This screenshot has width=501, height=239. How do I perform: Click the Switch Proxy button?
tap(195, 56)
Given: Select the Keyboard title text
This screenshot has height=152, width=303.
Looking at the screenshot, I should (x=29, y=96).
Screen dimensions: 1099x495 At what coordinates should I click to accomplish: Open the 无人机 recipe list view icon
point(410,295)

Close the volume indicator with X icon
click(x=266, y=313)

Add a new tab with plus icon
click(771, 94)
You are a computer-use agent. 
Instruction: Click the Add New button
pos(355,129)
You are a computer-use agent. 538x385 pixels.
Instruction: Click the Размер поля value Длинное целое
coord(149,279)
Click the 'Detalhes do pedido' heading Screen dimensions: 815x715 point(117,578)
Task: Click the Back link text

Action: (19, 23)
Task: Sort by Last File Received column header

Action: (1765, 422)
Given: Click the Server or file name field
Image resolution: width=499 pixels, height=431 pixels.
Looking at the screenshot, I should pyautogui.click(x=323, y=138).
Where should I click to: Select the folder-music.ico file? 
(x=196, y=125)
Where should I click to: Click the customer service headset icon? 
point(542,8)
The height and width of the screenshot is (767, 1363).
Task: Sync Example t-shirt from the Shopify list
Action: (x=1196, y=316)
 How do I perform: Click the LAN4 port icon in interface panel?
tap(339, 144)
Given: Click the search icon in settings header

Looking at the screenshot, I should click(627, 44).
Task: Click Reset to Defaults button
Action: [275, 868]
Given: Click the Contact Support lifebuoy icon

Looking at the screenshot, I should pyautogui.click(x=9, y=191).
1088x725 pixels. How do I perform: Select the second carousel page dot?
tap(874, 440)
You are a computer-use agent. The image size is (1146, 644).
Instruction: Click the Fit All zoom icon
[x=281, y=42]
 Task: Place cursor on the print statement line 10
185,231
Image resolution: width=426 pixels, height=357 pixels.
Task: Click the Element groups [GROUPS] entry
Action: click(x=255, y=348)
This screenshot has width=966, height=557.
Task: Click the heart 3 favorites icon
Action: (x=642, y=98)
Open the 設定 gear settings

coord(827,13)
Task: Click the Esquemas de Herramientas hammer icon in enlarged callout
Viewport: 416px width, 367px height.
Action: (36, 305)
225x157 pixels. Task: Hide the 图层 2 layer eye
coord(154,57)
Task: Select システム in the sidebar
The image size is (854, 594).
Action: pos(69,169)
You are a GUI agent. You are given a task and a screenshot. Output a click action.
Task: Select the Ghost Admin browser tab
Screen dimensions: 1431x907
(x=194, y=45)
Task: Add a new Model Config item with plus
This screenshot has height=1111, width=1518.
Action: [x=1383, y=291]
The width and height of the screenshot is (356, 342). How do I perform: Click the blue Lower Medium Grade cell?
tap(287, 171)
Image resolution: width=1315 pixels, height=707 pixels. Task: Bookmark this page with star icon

------------------------------

* Aim of the exercise: Copy out the lines above exactly, beginning with the first line and continuing through the line that contains "point(410,295)".

* Expected answer:
This screenshot has width=501, height=239. How do I perform: Click the Switch Proxy button?
tap(195, 56)
Given: Select the Keyboard title text
This screenshot has height=152, width=303.
Looking at the screenshot, I should (x=29, y=96).
Screen dimensions: 1099x495 At what coordinates should I click to accomplish: Open the 无人机 recipe list view icon
point(410,295)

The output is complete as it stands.